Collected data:
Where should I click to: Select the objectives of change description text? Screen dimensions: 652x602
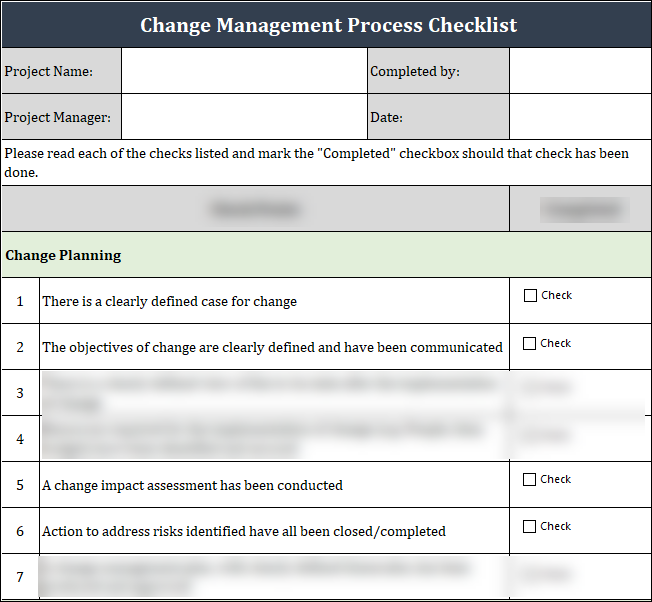point(272,348)
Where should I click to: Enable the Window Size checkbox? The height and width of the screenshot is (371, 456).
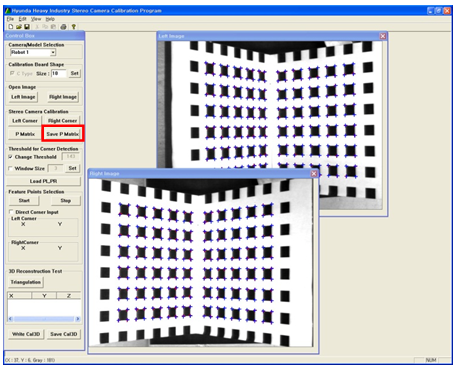[x=11, y=169]
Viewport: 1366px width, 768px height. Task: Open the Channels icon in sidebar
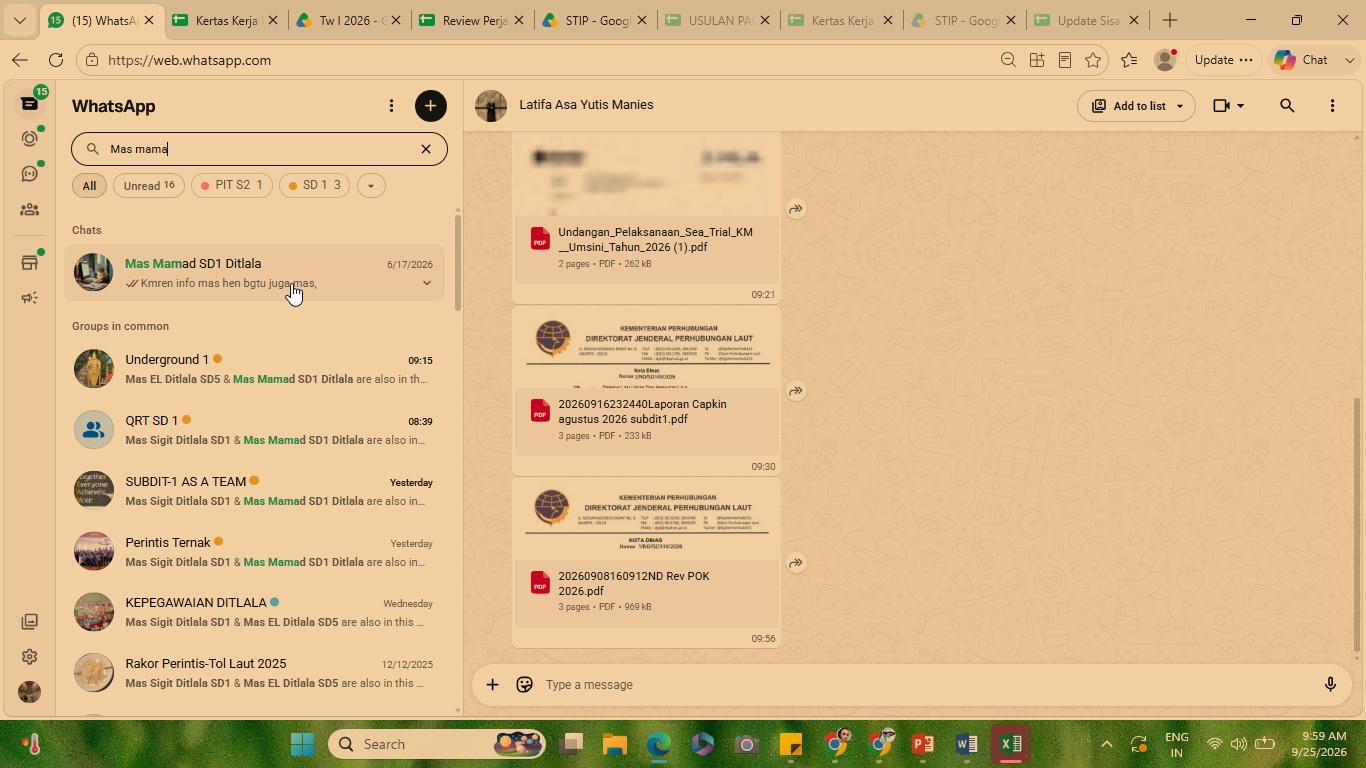point(30,174)
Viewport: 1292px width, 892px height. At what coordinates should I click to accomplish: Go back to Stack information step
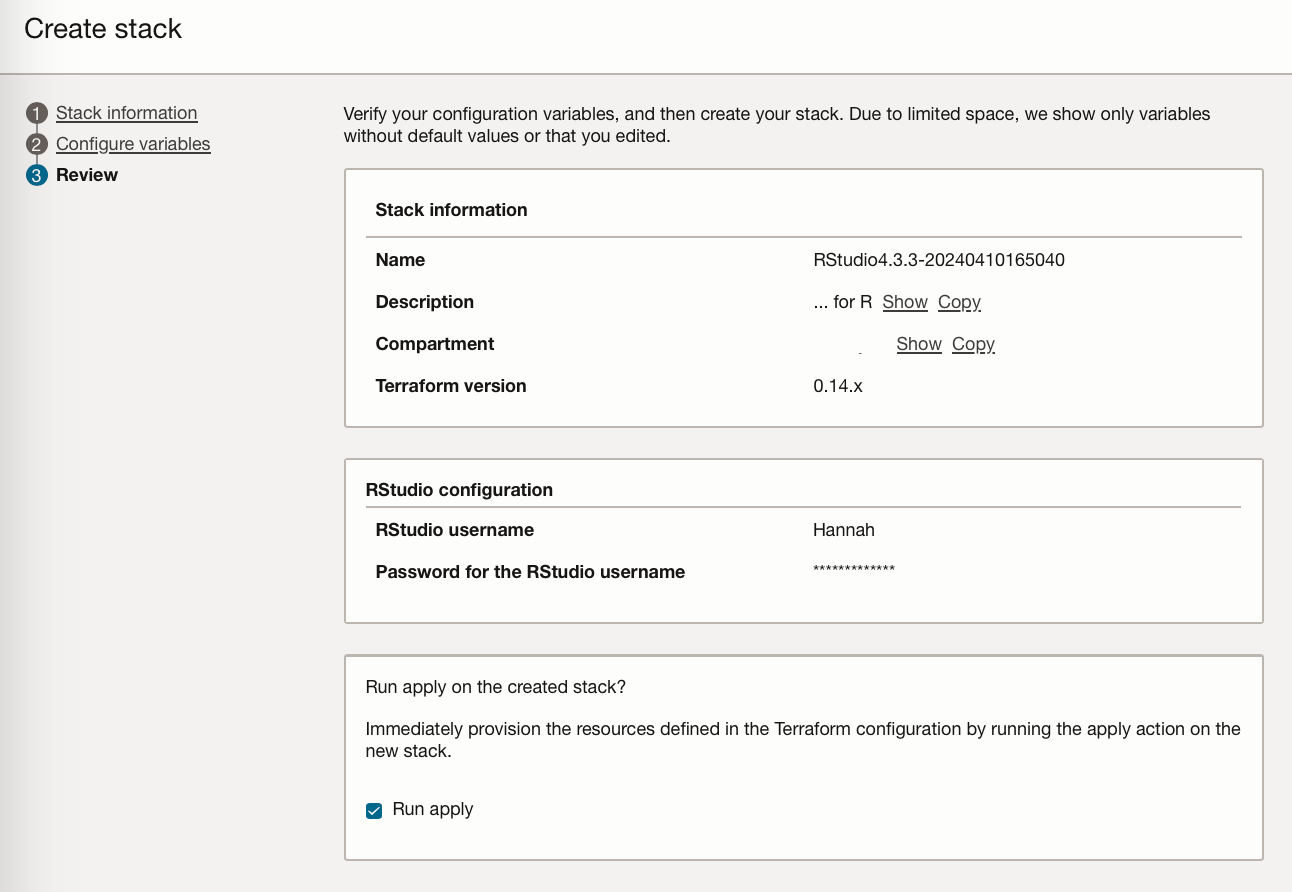pos(126,113)
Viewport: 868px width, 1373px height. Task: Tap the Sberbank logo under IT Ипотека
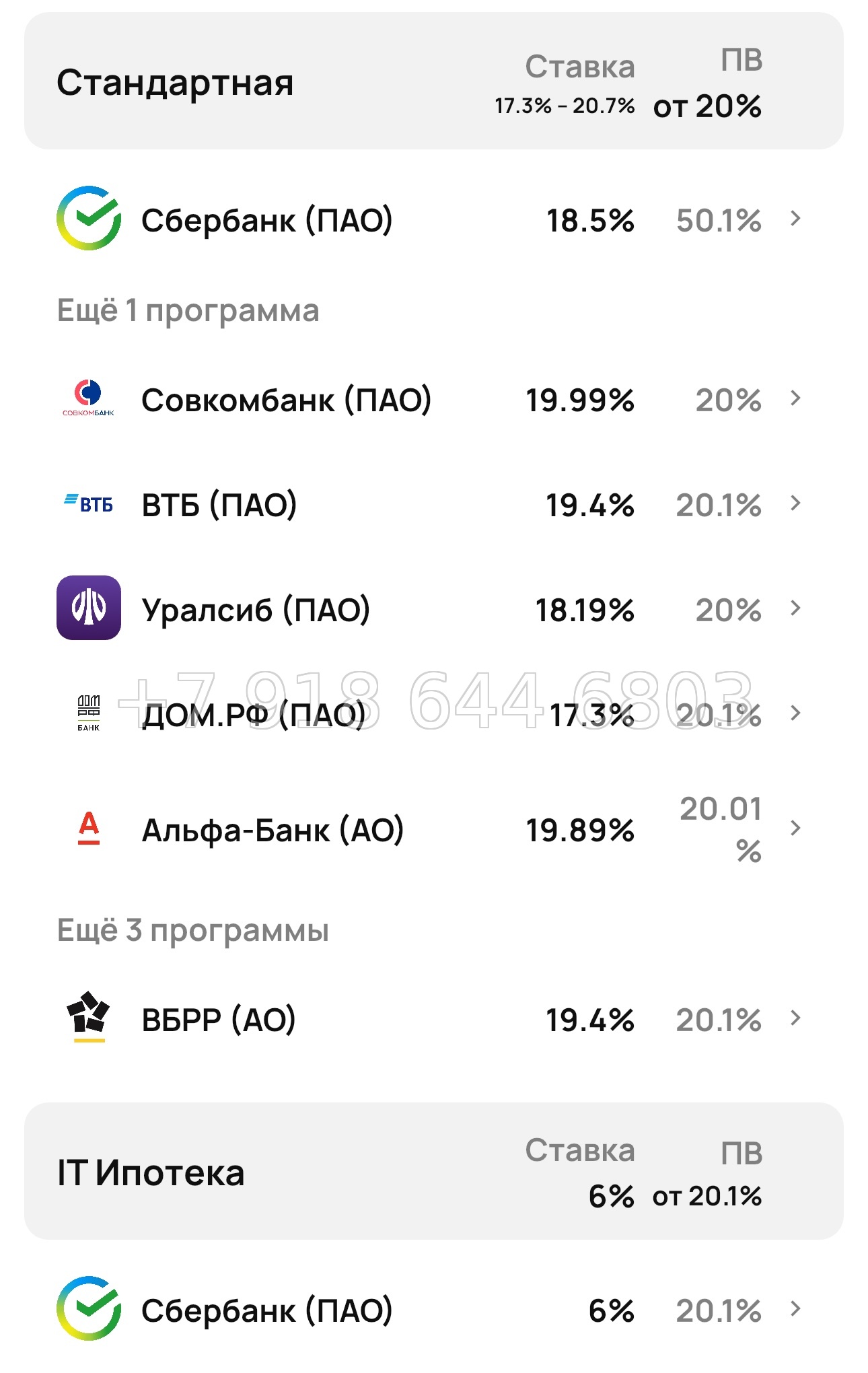tap(89, 1309)
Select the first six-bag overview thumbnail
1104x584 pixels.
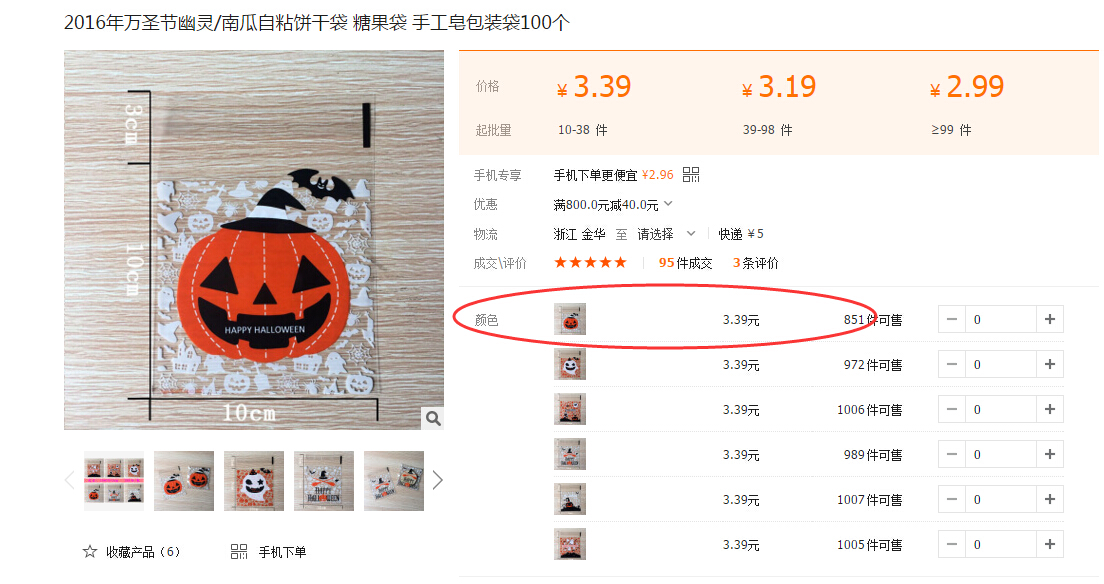114,480
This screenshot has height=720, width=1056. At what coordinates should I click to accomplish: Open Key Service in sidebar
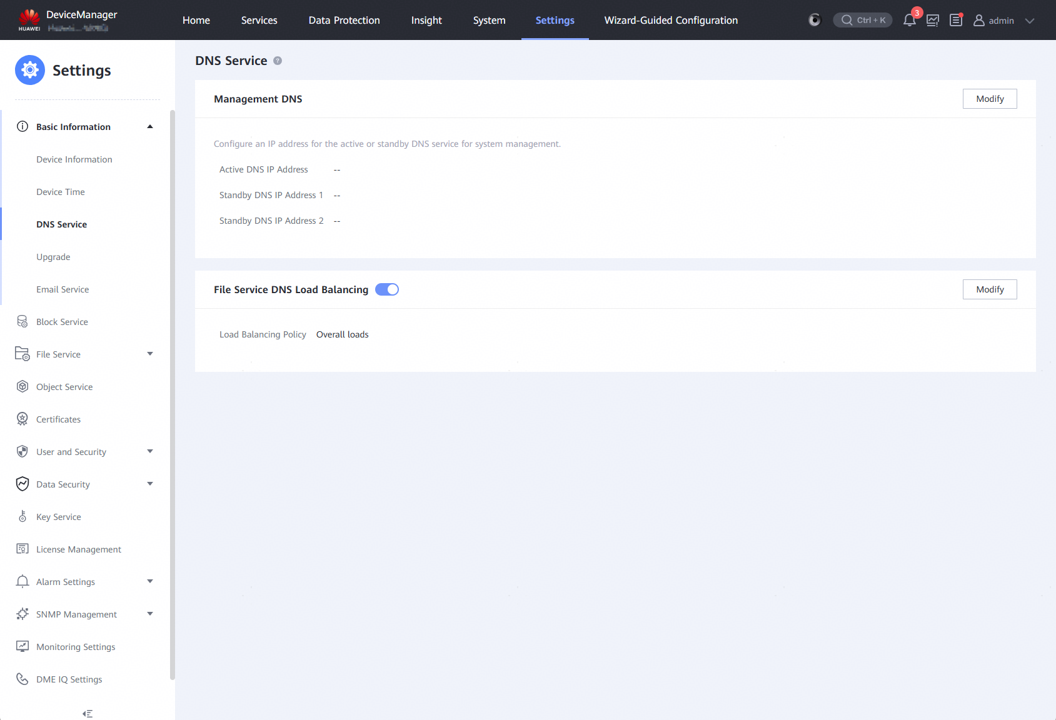click(x=58, y=517)
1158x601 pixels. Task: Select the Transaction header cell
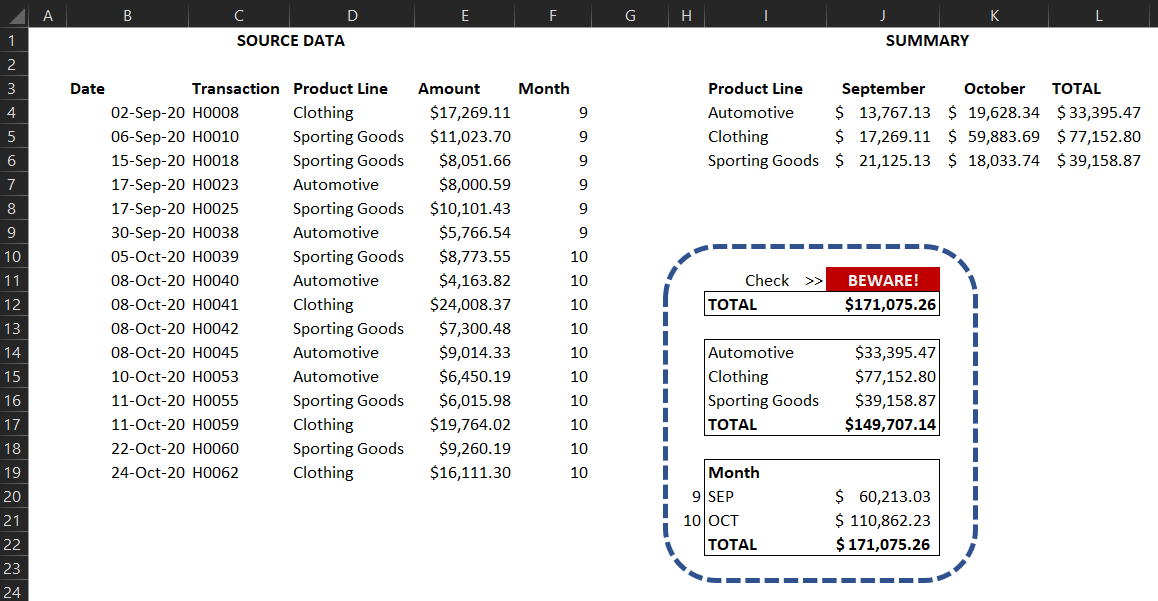pyautogui.click(x=236, y=88)
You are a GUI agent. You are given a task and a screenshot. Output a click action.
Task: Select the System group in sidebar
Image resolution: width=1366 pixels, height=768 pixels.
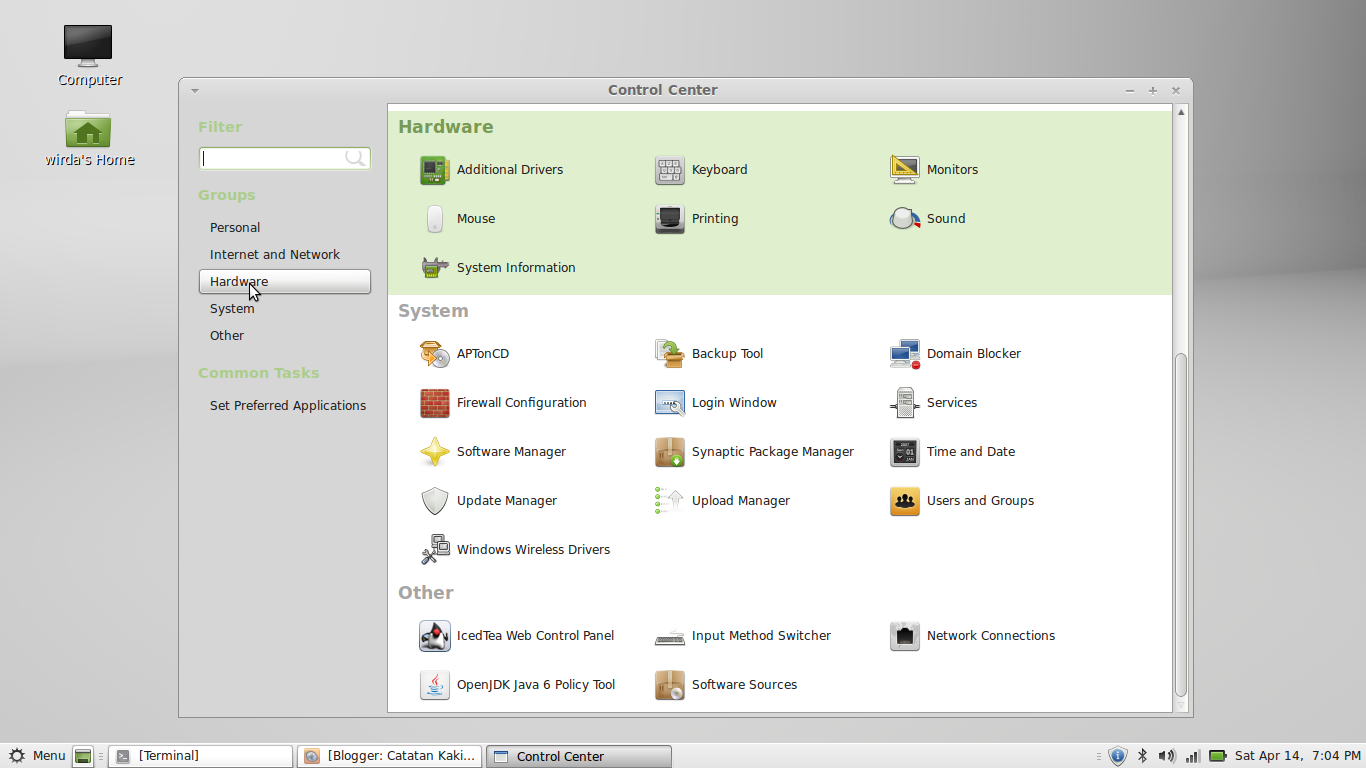coord(232,308)
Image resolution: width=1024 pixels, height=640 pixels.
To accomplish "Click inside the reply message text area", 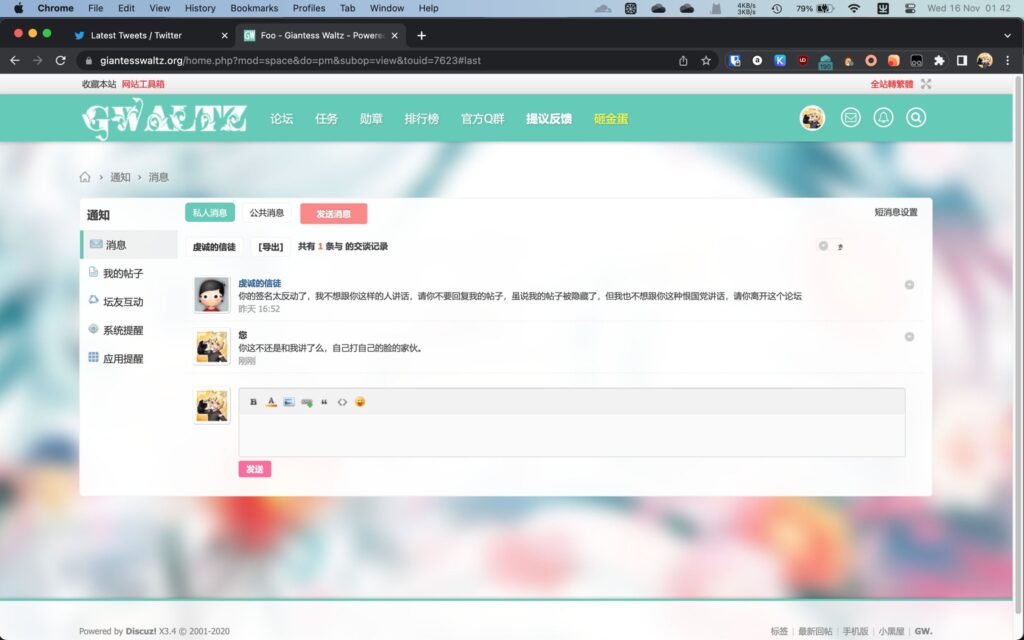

PROBLEM REQUIREMENTS:
Omit the pictures and retype exactly the lines from the one containing "You are a GUI" through the end of the entries above.

ANSWER SPACE:
You are a GUI agent. You are given a task and a screenshot. Output a click action.
Task: Select the System group in sidebar
Image resolution: width=1366 pixels, height=768 pixels.
coord(232,308)
Image resolution: width=1024 pixels, height=640 pixels.
To accomplish "Click inside the reply message text area", 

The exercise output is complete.